Извлечённый текст:

========================================

Но вот наступает кроманьонец: его лобные доли способны усмирять страсти, сплачивать этих людей в большие группы по нескольку десятков и даже сотен… Между ними возникают постоянные семейные связи, и постепенно образуется первый постоянный тип человеческого общества — род.

Сознательное подчинение, самоограничение (как ни дидактически и назидательно это звучит) — вот с чего начинается Homo sapiens. Куда было устоять неорганизованному анархическому неандертальцу против дисциплинированного противника!

Возможно, предки кроманьонцев много занимались такой охотой (облава, загон), которая требовала особенно слаженных коллективных действий, и постепенно достигли высшей стадии «общительности».

Принципиально новый уровень связи между большим числом людей сразу дал мощный результат (по известному наполеоновскому принципу: «Два мамелюка, безусловно, превосходили трех французов; 100 мамелюков были равноценны 100 французам. 300 французов большей частью одерживали верх над 300 мамелюками, а 1000 французов уже всегда побивали 1500 мамелюков»).

========================================

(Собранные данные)
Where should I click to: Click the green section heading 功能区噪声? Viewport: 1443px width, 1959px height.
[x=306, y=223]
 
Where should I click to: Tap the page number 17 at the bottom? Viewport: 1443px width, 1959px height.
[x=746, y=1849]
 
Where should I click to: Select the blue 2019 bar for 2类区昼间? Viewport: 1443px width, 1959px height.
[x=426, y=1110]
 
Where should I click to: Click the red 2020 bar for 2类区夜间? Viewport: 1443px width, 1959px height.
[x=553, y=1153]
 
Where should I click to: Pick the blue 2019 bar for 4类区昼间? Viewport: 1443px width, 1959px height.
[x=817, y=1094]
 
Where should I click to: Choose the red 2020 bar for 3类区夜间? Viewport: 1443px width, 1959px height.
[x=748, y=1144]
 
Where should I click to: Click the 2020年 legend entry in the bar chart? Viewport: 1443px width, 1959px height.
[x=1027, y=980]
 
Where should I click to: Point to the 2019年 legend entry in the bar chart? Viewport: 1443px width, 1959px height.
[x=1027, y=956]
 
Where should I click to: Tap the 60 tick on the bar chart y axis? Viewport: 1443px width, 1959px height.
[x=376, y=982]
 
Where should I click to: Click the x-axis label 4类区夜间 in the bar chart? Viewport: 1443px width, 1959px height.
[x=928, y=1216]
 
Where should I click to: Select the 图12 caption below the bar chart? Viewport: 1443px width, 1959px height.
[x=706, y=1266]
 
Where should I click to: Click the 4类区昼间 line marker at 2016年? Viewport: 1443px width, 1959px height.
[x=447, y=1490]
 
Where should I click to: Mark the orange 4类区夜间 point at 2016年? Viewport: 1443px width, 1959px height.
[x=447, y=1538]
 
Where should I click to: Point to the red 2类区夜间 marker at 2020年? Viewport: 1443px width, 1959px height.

========================================

Список заданий:
A – Выпишите из текста о кроманьонцах фрагмент от слов «Но вот наступает» до слов «общества — род.».
B – Продолжите текст о кроманьонцах, начав сразу после его последнего предложения.

Ожидаемые результаты:
A –
Но вот наступает кроманьонец: его лобные доли способны усмирять страсти, сплачивать этих людей в большие группы по нескольку десятков и даже сотен… Между ними возникают постоянные семейные связи, и постепенно образуется первый постоянный тип человеческого общества — род.

B –
Более тесное общение — значит более развитый язык.

Богатство языка — богатство мыслей, и наоборот.

Бурный рост ассоциаций, то есть сообразительности, выдумки, знаний.

Производственный процесс, охота все сложнее, но результаты все лучше.

Личность человека все ценнее: каждый — часть целого, и целое каждого охраняет. Детство кроманьонца удлиняется. Ему не нужно так рано взрослеть, как неандертальцу.

Рука, мозг «доросли» до прочного коллектива. Отныне мозгу, руке не надо меняться.

Нужны перемены — общество переменится.

Глава третья, в общем более древняя, чем вторая

Последний неандерталец

Неандертальцы исчезли за короткое время (может быть, не превышающее период от пирамиды Хеопса до небоскребов). Изучение французских пещер показывает, что некоторое время (видимо, несколько тысячелетий) неандертальцы и кроманьонцы сосуществовали, но затем Homo sapiens уже главенствуют безраздельно.

Можно уверенно заявить, что среди первых кроманьонцев немало прямых предков читателей этой книги, но неизвестно, остался ли на всей планете хотя бы один прямой потомок более ранних обитателей европейских пещер.

Противоречие это может быть объяснено двояко.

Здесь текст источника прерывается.